# [AUSGEWÄHLTER TEXTAUSZUG]

▼

# taz.de -- Ersatzfreiheitsstrafe für Arme: Im Kampf gegen die Klassenjustiz
       
       > Ein Mann sitzt im Gefängnis, weil er kein Geld hat. Es müsste sich was
       > ändern, sagt er – und ist mit der Forderung nicht allein.
       
 (IMG) Bild: Ein Insasse der Berliner Justizvollzugsanstalt Plötzensee auf dem Flur vor seiner Zelle
       
       BERLIN taz | Der Weg zu Mathias Grimm führt durch surrende
       Sicherheitsschleusen, vorbei an Mauern mit Stacheldrahtkronen, vergitterten
       Fenstern und Beamten mit Schlüsseln, die nicht fotografiert werden dürfen.
       Ganz klar, das ist ein echtes Gefängnis. Aber ist Grimm, dessen Name für
       diesen Text geändert wurde, auch ein „echter Häftling“?
       
       Er trägt blaue Häftlingskleidung, die Haare kurz. Still sitzt er in der
       Zelle mit der kleinkarierten Bettwäsche und dem Klo gleich hinter der Tür.
       Zum achten Mal ist der 38-Jährige in der [1][Justizvollzugsanstalt
       Plötzensee]. Immer wegen nicht bezahlter Geldstrafen fürs Fahren ohne
       Ticket.
       
       Diesmal sind es 100 Tagessätze, einen Teil wird er in dem Berliner
       Gefängnis abarbeiten. Grimm ist schwerer Alkoholiker. An die Nacht, in der
       ihn Polizisten hierherbrachten, kann er sich nicht erinnern. „Ich trinke,
       um die Psyche wegzukriegen“, sagt Grimm. Deshalb ist er hier gelandet, im
       Knast.
       
       Er ist einer von zehntausenden Menschen, die in Deutschland 2022 eine
       Ersatzfreiheitsstrafe absitzen mussten, weil sie eine Geldstrafe nicht
       bezahlen konnten. Eine genaue Zahl gibt es nicht, sie wird nicht erhoben.
       Manche sitzen einige Tage ein, manche Monate. Die Ersatzfreiheitsstrafe
       sollte eigentlich die Ausnahme sein, Ultima Ratio für zahlungsunwillige
       Menschen mit kleinen Vergehen. Inzwischen sind die Gefängnisse voll mit
       Menschen wie Mathias Grimm.
       
       ## Für Armut bestraft
       
       2022 hat der Jurist und Journalist Ronen Steinke ein Buch veröffentlicht.
       In „Vor dem Gesetz sind nicht alle gleich“ [2][berichtet er von einer
       „neuen Klassenjustiz“.] 80 Prozent aller Strafen sind inzwischen
       Geldstrafen. Arme Menschen werden dabei häufiger und ungleich härter
       bestraft, und sie sind es auch, die immer häufiger im Gefängnis landeten,
       prangert Steinke an. Das Buch wurde ein Bestseller.

▲

# [VORLIEGENDE DATEN]
▼

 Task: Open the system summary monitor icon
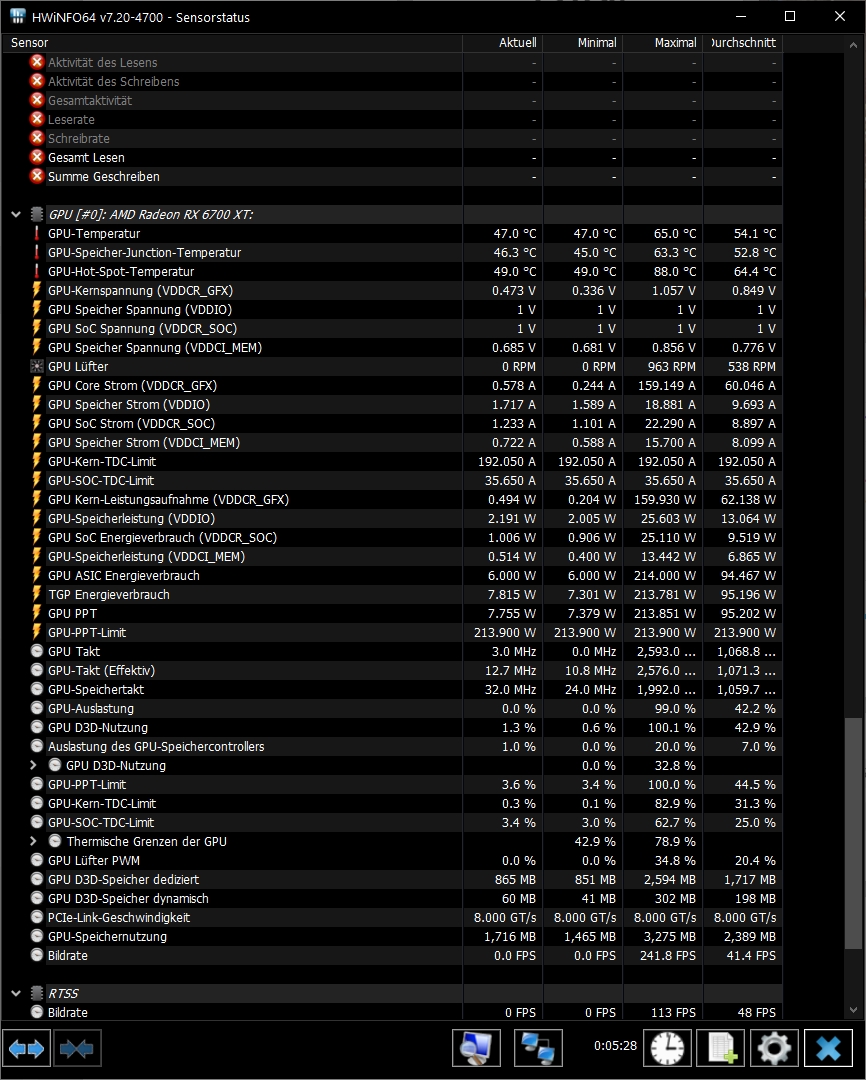coord(476,1048)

▲

# [DEINE AUFGABE]
Schreibe den Artikel über die Ersatzfreiheitsstrafe für Arme weiter und beginne direkt nach seinem letzten Satz.

# [ANTWORT ZUR AUFGABE]
       
       „Dass sich seit vielen Jahren nichts Grundsätzliches an der
       Ersatzfreiheitsstrafe ändert, obwohl die Diskriminierung armer Menschen
       lange bekannt ist, zeigt, dass die Regierungsparteien damit offenbar kein
       großes Problem haben“, sagt Arne Semsrott, Gründer des [3][Freiheitsfonds].
       Die Initiative kauft mit Spenden Menschen frei, die im Gefängnis sitzen,
       weil sie mehrfach ohne Fahrschein erwischt wurden. 637 seien es bislang,
       knapp 45.000 Hafttage mussten nicht abgesessen werden.
       
       An der Kriminalisierung des Fahrens ohne Fahrschein lasse sich gut
       veranschaulichen, wie ungerecht das System sei, sagt Semsrott. „Deswegen
       konzentrieren wir uns darauf.“ Für den 15. März ruft der Freiheitsfonds zum
       nächsten Freedom Day auf: Gefangene sollen bundesweit befreit werden.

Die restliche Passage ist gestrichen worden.